When it is necessary to speak on self-depreciation, there is some comfort in being able with emphasis to declare that one has to do so in such good company as Lord Cockburn. It is something to be able to say that you can apply his account of himself as if his words were your own, and speaking of yourself. He tells of himself: "I never got a single prize *—neither did I in classics; and he adds: "I once sat booby at the annual examination." So did I. Probably his case was like mine. The desire to evade sitting at the bottom led first one and then another to absent himself, and we were in reality only nearly boobies, though having to fill the place. If there was no other good quality, I think he could claim, and I could claim, an award for pluck. I fear he got no recognition. 1 did, and it forms a rather funny incident. When the class met in the following session the master called me up, and commenting on the injustice inflicted by the desertion of many —so far as I can remember it was more than the first double figure—said I had been awarded a prize, which was handed to me, the first time a booby prize had ever been delivered as a real reward. The inside label was not filled up, and I went to the writing- master, Mr. Hamilton, told him the circumstances, and left him to write in what seemed to him good. He did so, and I still possess my volume, on which is stamped in gold: "Hoc ingenii feliciter exculti Pr(emium donav-erunt Academic? Edinensis Curatores" and which bears the label, "Extra Prize for Scholarship." This must, I think, be unique.

While at the Academy a tutor was provided for me in the evening to assist in preparing the lessons for the next day, and one of these tutors was a student, Alexander Nicolson, who afterwards became a well-known man in Edinburgh, and who went by the soubriquet of "The Celt", he hailing from Skye, from whence my father came.

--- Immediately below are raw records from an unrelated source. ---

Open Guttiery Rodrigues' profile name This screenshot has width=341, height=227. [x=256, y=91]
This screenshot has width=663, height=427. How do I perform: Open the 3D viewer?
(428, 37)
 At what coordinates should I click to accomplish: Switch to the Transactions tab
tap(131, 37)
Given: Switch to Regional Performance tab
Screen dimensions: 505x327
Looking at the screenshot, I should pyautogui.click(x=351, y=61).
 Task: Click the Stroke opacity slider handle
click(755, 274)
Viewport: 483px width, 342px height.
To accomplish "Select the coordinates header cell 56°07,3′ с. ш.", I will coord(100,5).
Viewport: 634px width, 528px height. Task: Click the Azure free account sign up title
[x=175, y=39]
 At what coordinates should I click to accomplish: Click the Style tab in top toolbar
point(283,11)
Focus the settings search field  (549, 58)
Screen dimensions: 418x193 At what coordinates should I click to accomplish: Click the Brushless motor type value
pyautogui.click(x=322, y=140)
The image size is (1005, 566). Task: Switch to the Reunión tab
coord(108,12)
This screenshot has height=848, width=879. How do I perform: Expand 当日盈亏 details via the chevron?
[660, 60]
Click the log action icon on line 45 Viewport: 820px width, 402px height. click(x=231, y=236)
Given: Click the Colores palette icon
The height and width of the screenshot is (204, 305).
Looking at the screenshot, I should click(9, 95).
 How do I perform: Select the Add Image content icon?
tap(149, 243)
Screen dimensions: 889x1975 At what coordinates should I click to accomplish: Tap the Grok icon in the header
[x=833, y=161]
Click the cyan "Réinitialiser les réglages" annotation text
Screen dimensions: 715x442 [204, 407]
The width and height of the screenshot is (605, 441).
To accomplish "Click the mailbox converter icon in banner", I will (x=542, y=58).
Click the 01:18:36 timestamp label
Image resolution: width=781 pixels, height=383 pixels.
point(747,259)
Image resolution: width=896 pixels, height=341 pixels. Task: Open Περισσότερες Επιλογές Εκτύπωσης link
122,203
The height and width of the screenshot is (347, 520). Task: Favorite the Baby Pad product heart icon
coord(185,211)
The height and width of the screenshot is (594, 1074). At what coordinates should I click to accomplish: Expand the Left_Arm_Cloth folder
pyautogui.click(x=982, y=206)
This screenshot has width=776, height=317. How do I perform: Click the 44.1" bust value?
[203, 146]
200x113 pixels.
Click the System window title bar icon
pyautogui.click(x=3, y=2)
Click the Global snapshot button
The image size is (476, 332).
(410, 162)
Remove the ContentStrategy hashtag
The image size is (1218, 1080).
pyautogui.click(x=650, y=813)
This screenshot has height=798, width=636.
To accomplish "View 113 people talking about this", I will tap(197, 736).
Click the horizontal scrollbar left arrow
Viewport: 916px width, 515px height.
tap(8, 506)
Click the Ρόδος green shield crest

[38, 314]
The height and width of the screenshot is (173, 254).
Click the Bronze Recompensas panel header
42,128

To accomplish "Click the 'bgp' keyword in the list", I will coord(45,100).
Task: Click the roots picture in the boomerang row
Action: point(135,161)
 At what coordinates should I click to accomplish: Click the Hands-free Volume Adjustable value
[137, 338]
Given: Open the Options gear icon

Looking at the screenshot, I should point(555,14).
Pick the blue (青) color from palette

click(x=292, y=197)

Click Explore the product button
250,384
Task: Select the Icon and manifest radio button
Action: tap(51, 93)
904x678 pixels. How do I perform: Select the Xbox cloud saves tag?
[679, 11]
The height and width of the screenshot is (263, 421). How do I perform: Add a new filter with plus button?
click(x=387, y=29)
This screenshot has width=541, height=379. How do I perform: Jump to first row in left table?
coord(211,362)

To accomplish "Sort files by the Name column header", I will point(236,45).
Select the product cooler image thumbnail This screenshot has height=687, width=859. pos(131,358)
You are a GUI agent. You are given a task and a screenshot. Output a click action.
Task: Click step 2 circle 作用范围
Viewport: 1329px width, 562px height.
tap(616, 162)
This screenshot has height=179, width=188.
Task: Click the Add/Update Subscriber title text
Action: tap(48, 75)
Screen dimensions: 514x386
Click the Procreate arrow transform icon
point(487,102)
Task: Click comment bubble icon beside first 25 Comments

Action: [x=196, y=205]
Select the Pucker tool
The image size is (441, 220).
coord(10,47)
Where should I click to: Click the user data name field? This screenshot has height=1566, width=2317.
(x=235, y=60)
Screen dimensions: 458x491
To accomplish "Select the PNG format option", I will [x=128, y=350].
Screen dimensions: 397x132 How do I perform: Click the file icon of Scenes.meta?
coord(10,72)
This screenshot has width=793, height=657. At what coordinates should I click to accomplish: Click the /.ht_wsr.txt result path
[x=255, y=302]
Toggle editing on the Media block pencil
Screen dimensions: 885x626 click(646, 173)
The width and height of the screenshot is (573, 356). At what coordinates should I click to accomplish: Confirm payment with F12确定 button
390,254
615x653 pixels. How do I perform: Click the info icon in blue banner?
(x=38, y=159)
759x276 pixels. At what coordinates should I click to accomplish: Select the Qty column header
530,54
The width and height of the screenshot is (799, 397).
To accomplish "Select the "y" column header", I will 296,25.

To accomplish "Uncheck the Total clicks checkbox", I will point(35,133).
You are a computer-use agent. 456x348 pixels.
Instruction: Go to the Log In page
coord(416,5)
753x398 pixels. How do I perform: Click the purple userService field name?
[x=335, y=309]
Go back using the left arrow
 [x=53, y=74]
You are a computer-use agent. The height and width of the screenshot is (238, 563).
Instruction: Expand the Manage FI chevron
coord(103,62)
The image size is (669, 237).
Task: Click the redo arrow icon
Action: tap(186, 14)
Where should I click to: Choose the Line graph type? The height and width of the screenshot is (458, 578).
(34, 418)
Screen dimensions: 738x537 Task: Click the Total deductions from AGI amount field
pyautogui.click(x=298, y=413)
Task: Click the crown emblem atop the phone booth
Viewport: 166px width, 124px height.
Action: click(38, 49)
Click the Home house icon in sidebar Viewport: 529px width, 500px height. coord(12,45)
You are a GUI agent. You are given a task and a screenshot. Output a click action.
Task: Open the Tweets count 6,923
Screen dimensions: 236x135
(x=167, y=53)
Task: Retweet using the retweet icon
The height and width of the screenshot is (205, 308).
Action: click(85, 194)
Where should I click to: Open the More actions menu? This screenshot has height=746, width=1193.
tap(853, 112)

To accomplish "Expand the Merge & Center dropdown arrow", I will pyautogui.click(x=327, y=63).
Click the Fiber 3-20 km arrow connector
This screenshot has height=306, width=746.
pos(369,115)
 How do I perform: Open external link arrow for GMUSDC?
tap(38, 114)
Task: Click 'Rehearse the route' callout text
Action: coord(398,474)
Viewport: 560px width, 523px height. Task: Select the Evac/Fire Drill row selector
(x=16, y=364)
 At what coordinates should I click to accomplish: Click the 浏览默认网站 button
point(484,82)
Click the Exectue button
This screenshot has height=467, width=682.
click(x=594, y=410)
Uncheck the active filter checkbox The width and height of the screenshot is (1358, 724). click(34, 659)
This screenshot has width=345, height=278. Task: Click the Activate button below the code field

He was a Celt from head to toe, with a good share of pawky humour, and a considerable power of versification, both serious and comic. He was engaged in the Advocates' Library on catalogue work, and somewhat later in life than is usual he became an advocate. I refer to this, because I think our relations at the Bar were unique. I had several times the honour of being his leader in Court proceedings. Such a thing as the pupil being senior at the Bar to his former tutor has not, I suppose, ever occurred before, and is not likely to occur again. Our friendship was cordial, and only ceased when he was carried off a good many years ago. Those who can remember him are now but few. He was a very capable man, and might have shone in literature, but his easy-going temperament militated against his attaining a marked success. He had not an enemy, and he had many friends.